Make the most of these Eid recipes and send us yours!
Eid ul-Fitr, the festival marking the end of the fasting month of Ramzan will be celebrated across India tomorrow.
Here we bring you some delicious traditional specialities -- and you can send us yours too! E-mail in your recipes to firstname.lastname@example.org (subject line: 'My Eid Recipe') and we'll publish the best ones right here!
- 1 whole chicken, cleaned and washed thoroughly
- 2 tbsps ghee
- 2 cups water
- kg yoghurt, beaten to a creamy consistency
- 4 large onions, sliced and fried golden brown for birasta or garnish
- 1 tbsp poppy seeds or khus khus for paste
- 8 sticks of cinnamon
- 1 tbsp cumin seeds or jeera
- 1 tbsp shah jeera or black cumin seeds
- 10 black peppercorns
- 2 large black cardamom
- 7 green cardamoms
- 7 cloves
- A 4-inch piece of fresh ginger
- 1 whole garlic
- 6-8 whole red chillies
- Salt to taste
- Grind the spices into a paste.
- Chop up the heart, liver, gizzard (optional), into small pieces.
- Marinate the whole chicken by smearing the ground masala on both the inside, as well as the exterior of the chicken and on the chopped-up heart and liver for at least one hour.
- In a vessel large enough to hold the chicken, heat the ghee. Pour in the marinade and chicken, and fry till well browned. Add water and cook covered till tender.

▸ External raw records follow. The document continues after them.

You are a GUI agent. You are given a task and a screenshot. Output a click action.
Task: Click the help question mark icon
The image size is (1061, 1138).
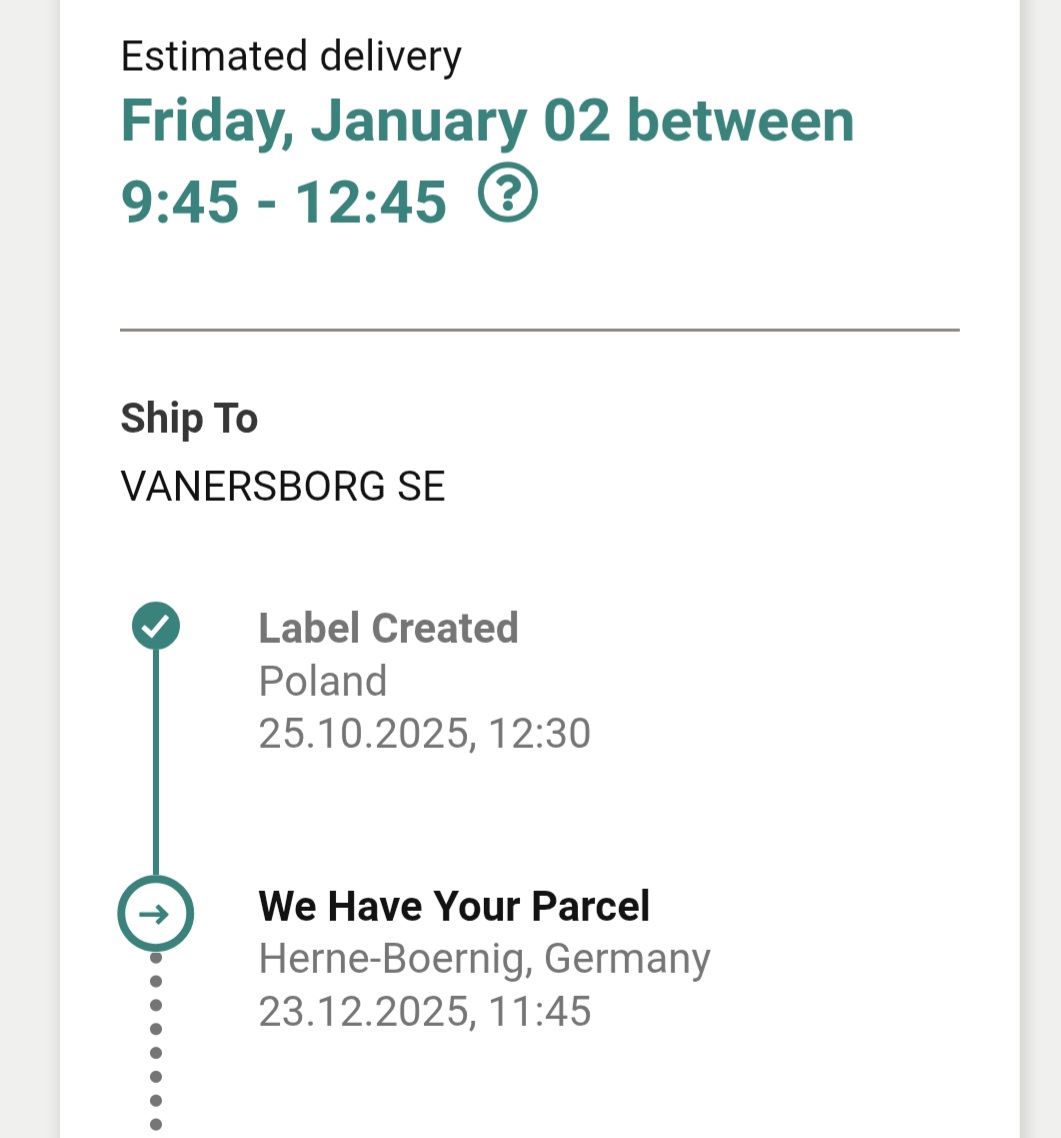[508, 194]
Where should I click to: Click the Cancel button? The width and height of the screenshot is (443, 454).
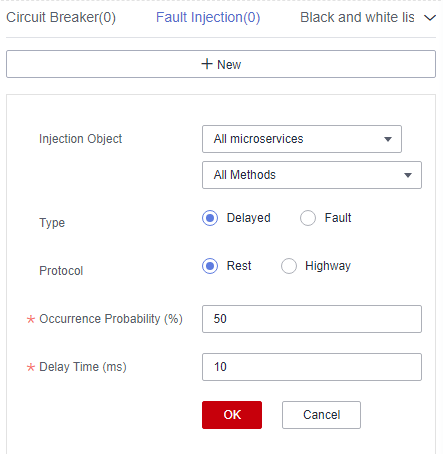pyautogui.click(x=321, y=415)
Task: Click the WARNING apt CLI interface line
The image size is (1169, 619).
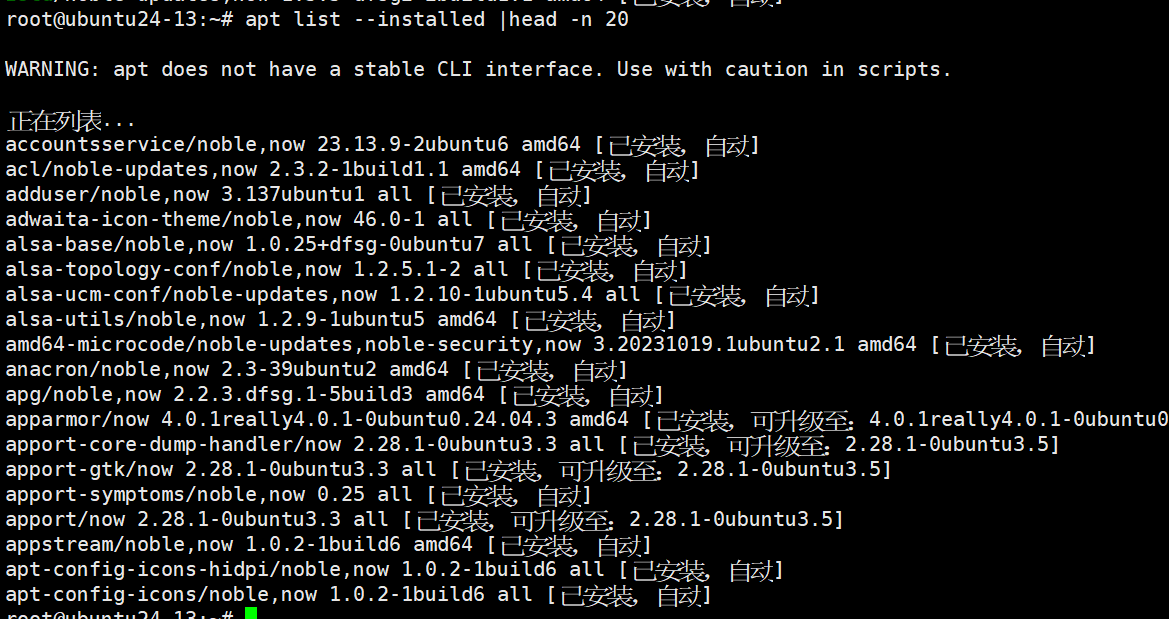Action: [478, 69]
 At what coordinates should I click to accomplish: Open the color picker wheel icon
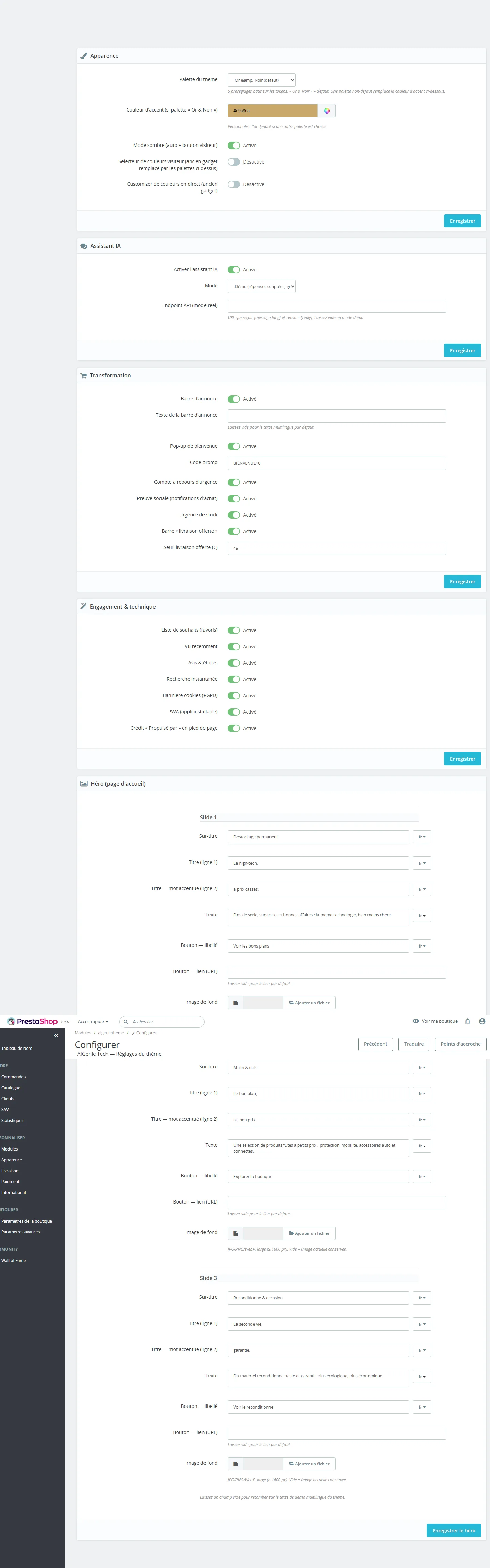(327, 111)
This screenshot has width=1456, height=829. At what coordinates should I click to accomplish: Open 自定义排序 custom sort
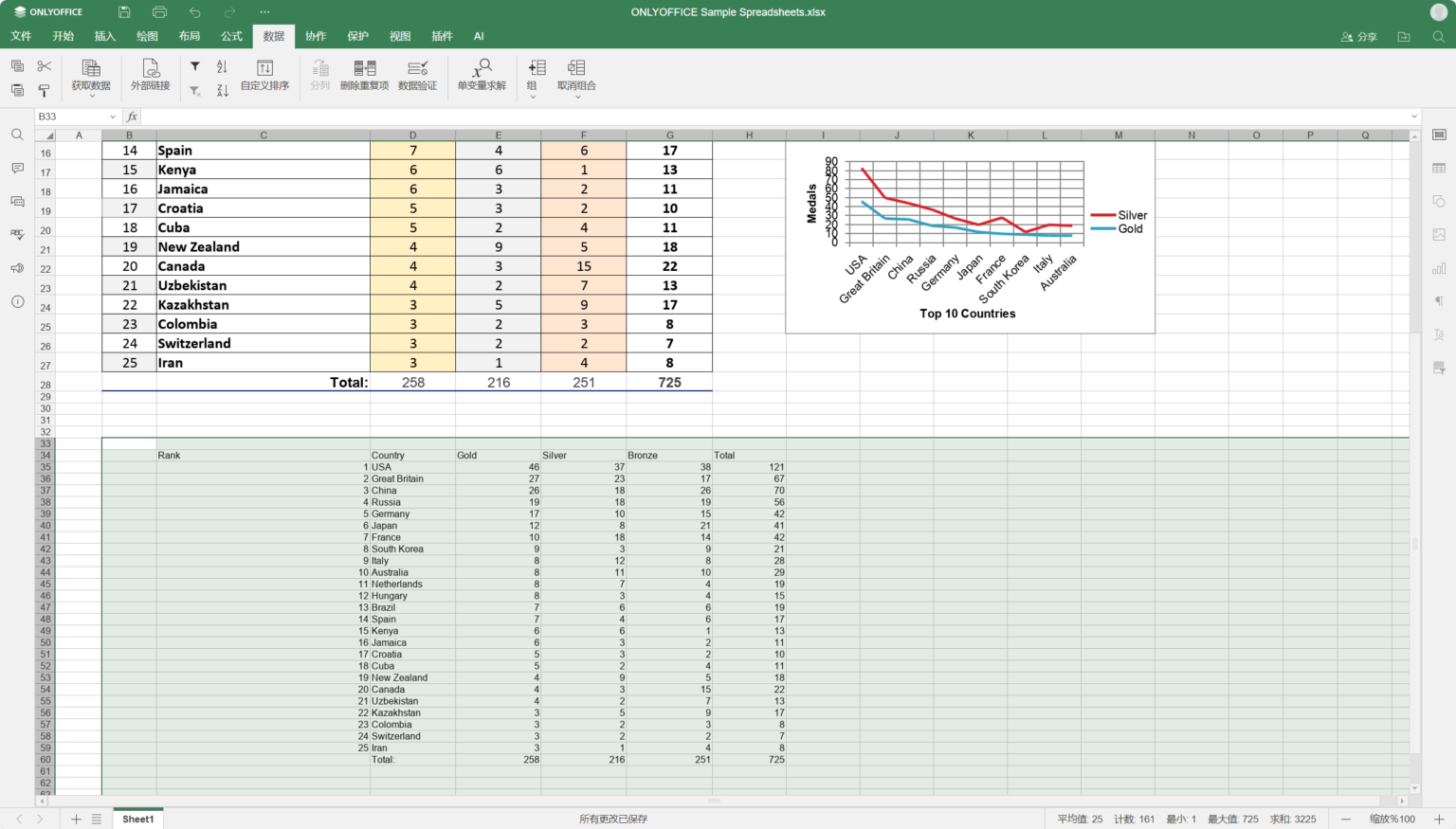point(264,74)
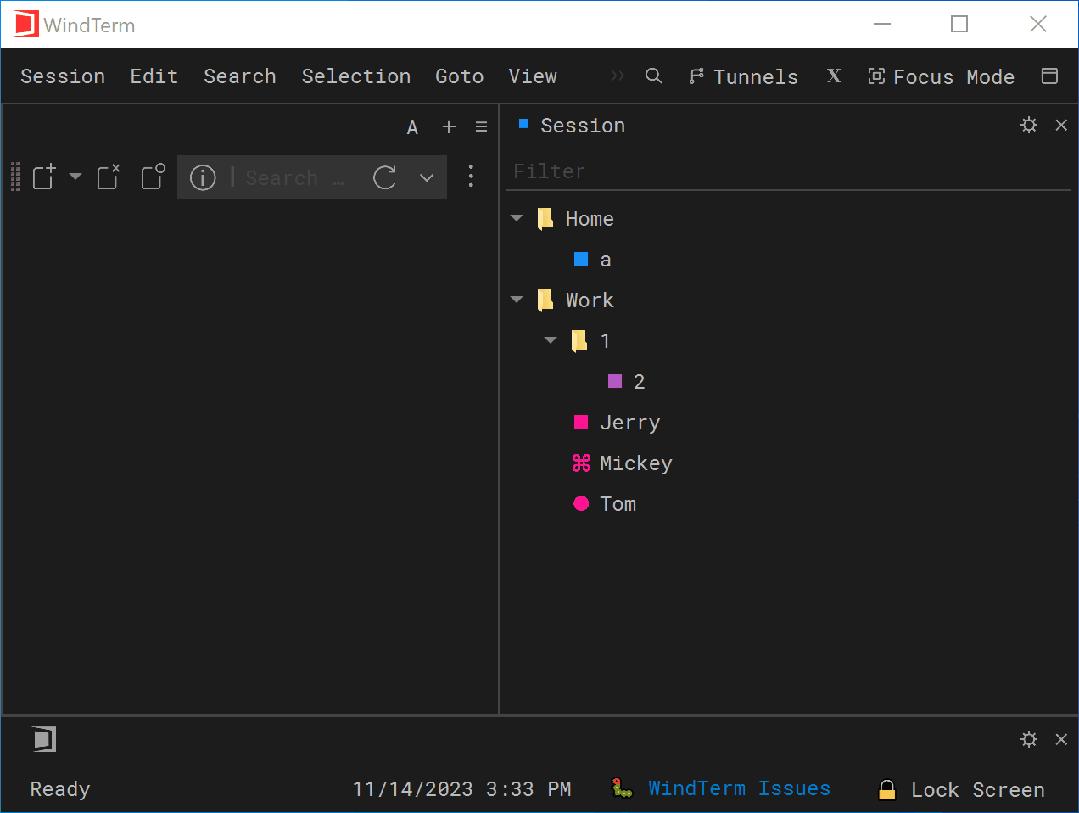Open the quick search magnifier icon
The height and width of the screenshot is (813, 1079).
tap(653, 76)
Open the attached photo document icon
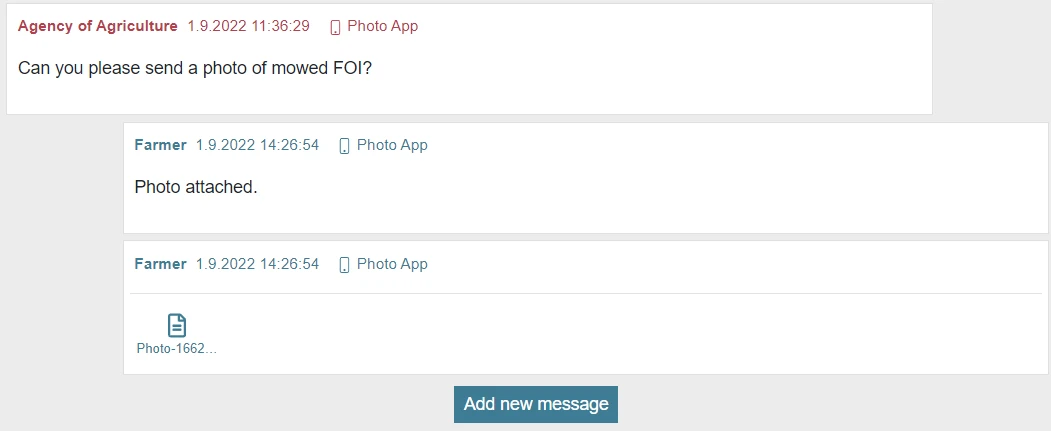Viewport: 1051px width, 431px height. tap(177, 324)
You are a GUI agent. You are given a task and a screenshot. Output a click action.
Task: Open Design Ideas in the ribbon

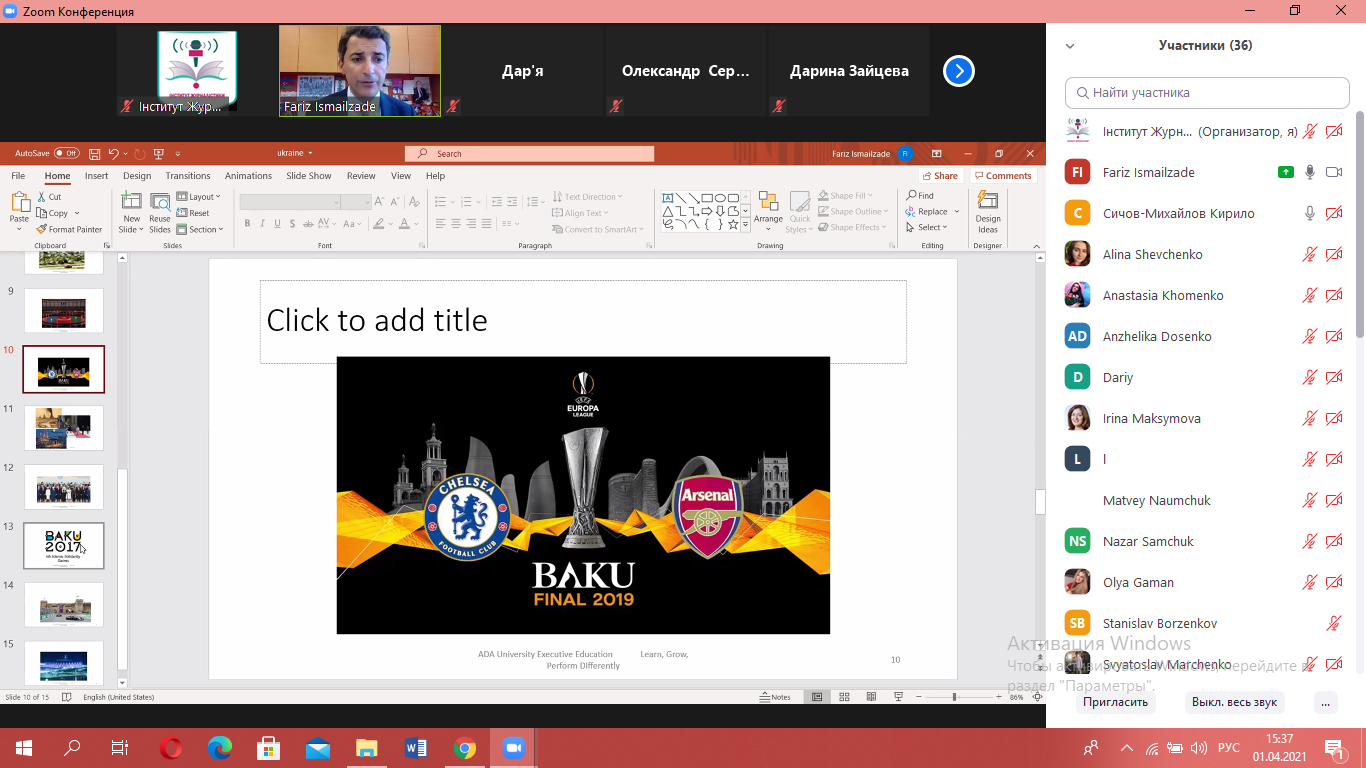click(988, 207)
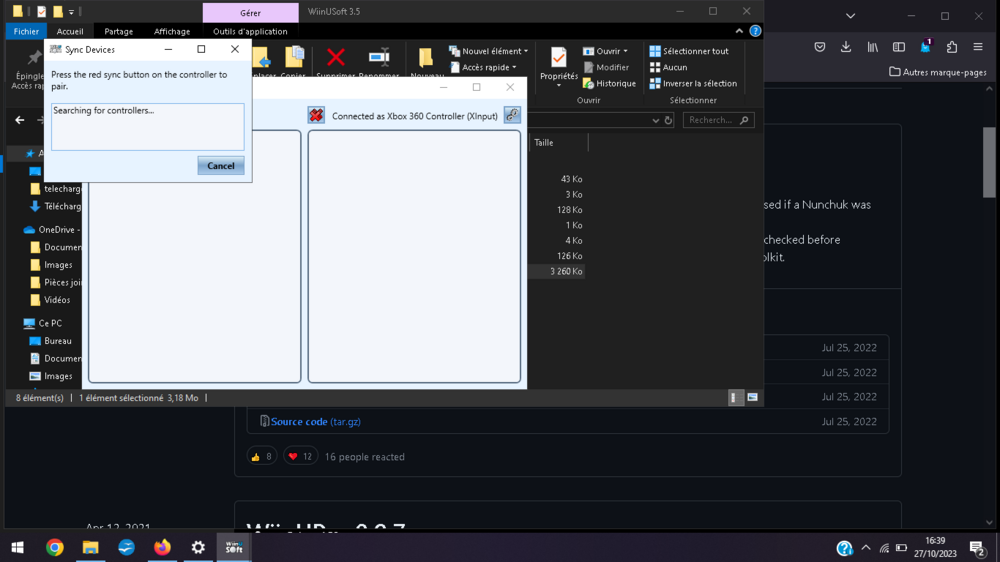The height and width of the screenshot is (562, 1000).
Task: Expand the Ouvrir dropdown in the ribbon
Action: pyautogui.click(x=608, y=51)
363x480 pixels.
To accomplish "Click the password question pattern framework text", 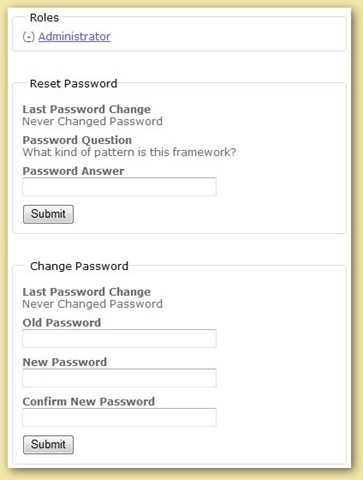I will 129,152.
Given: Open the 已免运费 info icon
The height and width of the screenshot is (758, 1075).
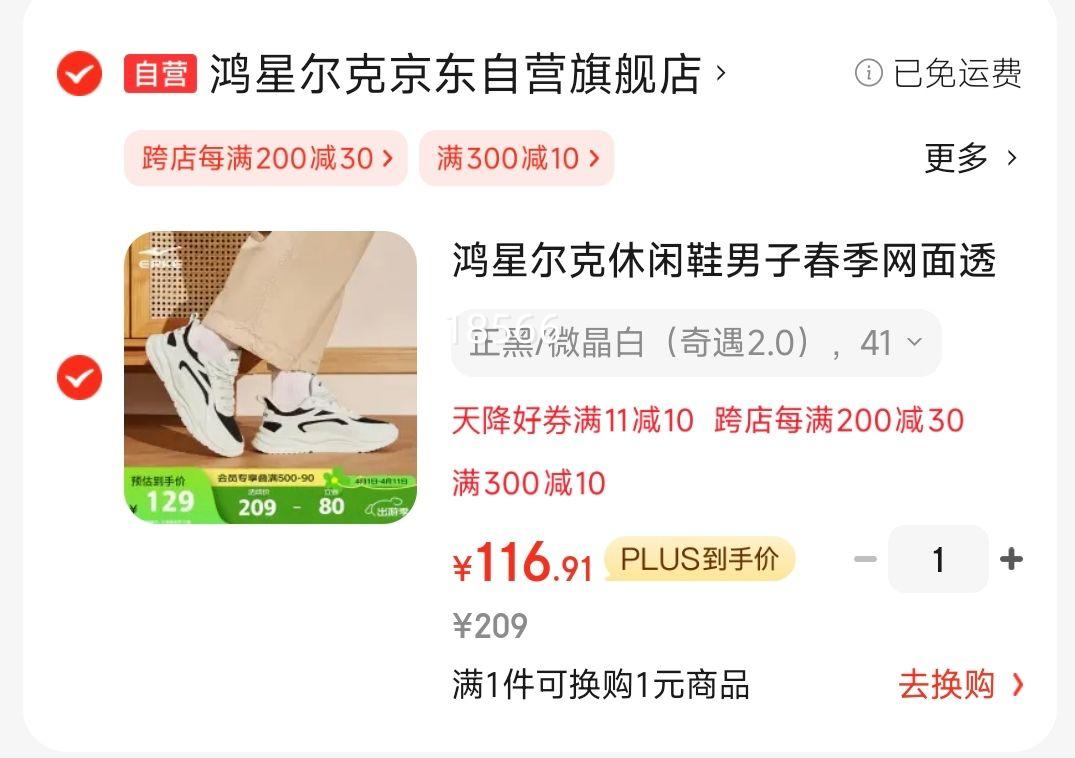Looking at the screenshot, I should (x=869, y=73).
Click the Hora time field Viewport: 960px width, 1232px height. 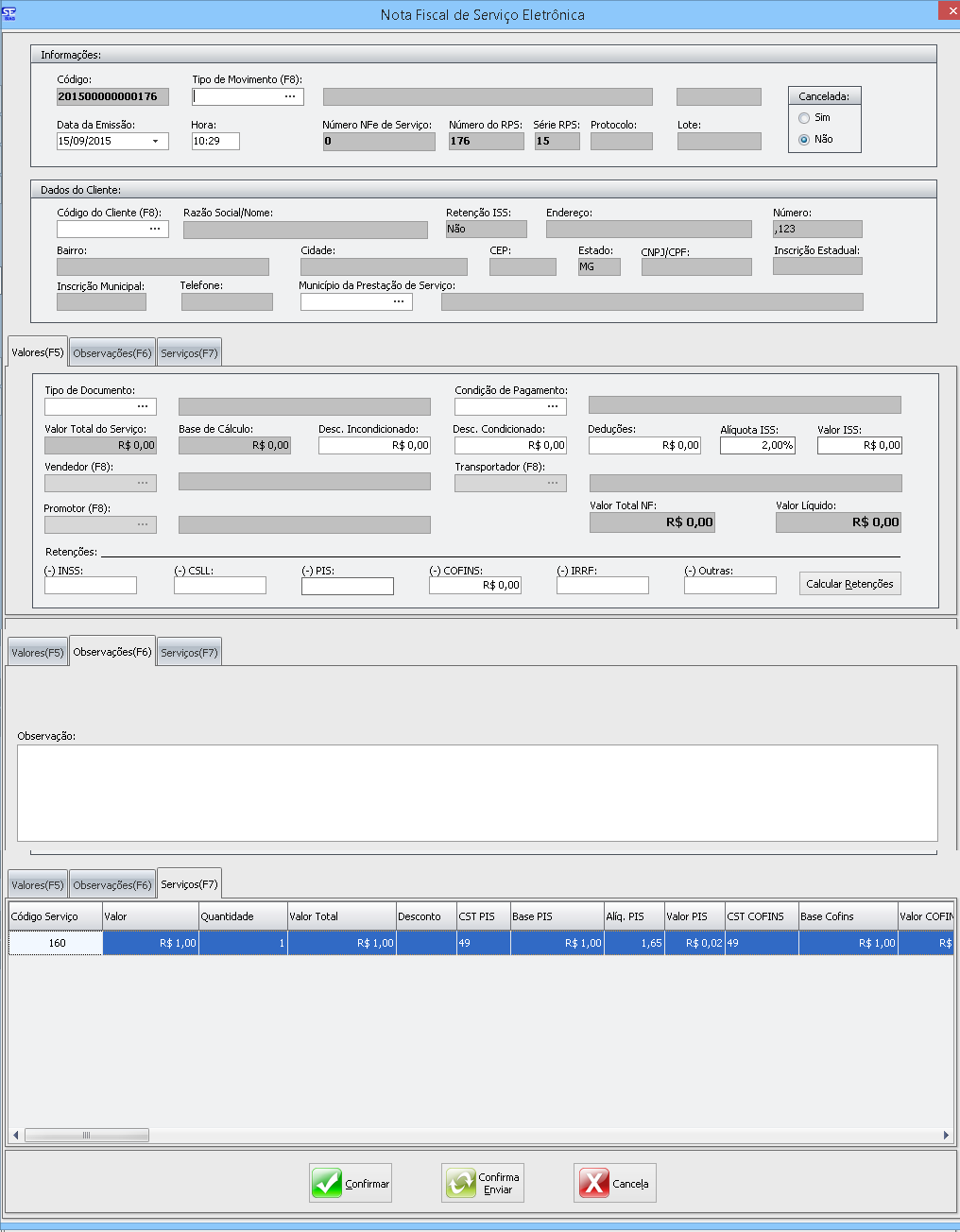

- Add the yoghurt, salt and birasta (golden-fried onions). Simmer for 10 minutes more. Serve hot with naan or milkbread.
- 2 litres whole milk (the milk should not be skimmed, but the cream retained)
- 1/2 kg sugar
- 50 gms vermicelli -- roasted and broken into tiny pieces
- 200 gms kharak or dried dates sliced with the help of a nutcracker and soaked in water to soften
- 50 gms almonds blanched and slivered fine
- 50 gms pistachios, shelled and slivered
- 50 gms charoli nuts, blanched
- 100 gms raisins, preferably sweet, not sour, soaked in water, with stems removed
- A dash of ground jawantri
- The seeds of a few elaichi or cardamoms, ground
- A dash of ground jaiphal or nutmeg
- A few threads of kesar or saffron threads soaked in a spoonful of warm water (optional)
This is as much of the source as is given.